Non ne faccio una tragedia, ma il nemico è subdolo e imprevedibile. E pericoloso. Per questo, ho paura.

 

 

Quando tutto è scoppiato, lo scorso marzo, ci ha presi alla sprovvista. Io, come tutti, sono rimasto prima sorpreso, poi stupefatto, poi preoccupato. Infine, come tutti, ho seguito le regole, sono rimasto chiuso in casa, non sono più uscito neppure per andare al lavoro — lavoravo da casa, potevo farlo —, solo una volta ogni tanto per fare la spesa.
Ero preoccupato, sì, ma relativamente tranquillo.
Perché sapevo che, restando a casa, non mi sarei contagiato.
Ed è stato così. Sono passato indenne attraverso la prima bufera, poi ho ripreso a lavorare, poi sono anche andato in ferie. Nulla di eclatante, sempre con la mascherina e rispettando le regole di buon senso.

Adesso, invece, ho paura.

I contagi sono di nuovo alle stelle, anche (e soprattutto) qui in Valle. Ho paura di svegliarmi una mattina con la febbre, magari con difficoltà respiratorie. Ho paura di dover fare un tampone e sentirmi dire che è positivo. Ho paura di dover essere ricoverato, di stare male, di far preoccupare la mia famiglia e i miei amici.

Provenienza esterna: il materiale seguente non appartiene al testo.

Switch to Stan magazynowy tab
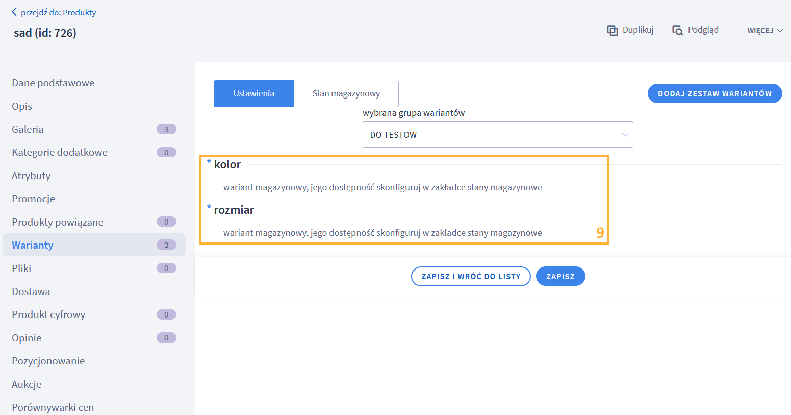The height and width of the screenshot is (415, 791). (x=346, y=94)
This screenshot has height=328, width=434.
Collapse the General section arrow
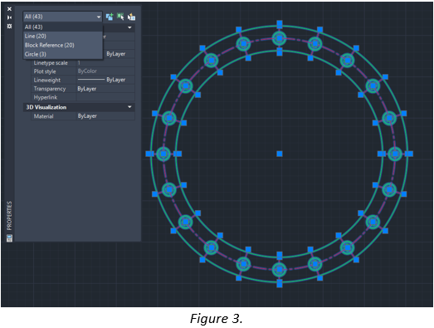pos(129,27)
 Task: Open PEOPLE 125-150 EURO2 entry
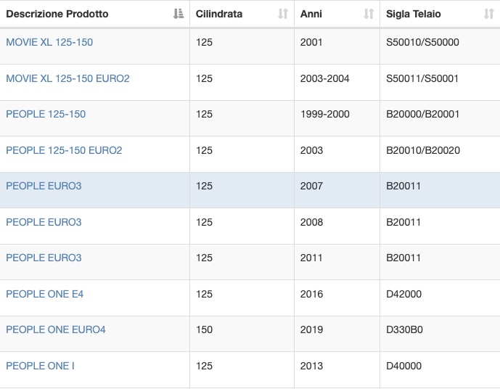point(64,150)
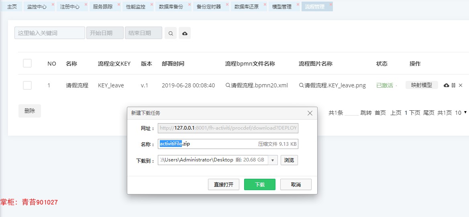Check the box for the 请假流程 row

point(27,85)
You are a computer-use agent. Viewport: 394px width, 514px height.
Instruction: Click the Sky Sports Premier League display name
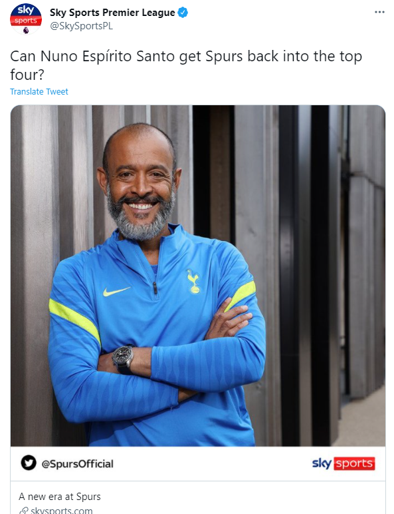coord(112,13)
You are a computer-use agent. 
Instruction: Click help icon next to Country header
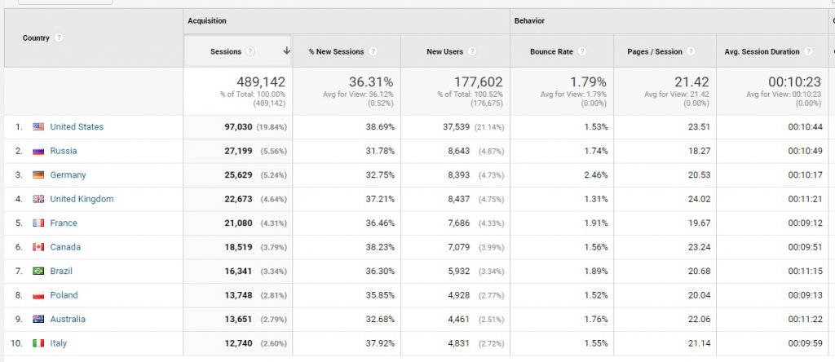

Sì, sto continuando a rispettare le regole. Esco di casa solo per andare al lavoro, uso la mascherina, non vedo più amici e parenti. Però vedo gente della mia età che si ammala e ha grossi problemi. Vedo persone che hanno preso precauzioni ma si ammalano ugualmente, magari per un’unica disattenzione avuta chissà quando.

Non ne faccio una tragedia, ma il nemico è subdolo e imprevedibile. E pericoloso. Per questo, ho paura.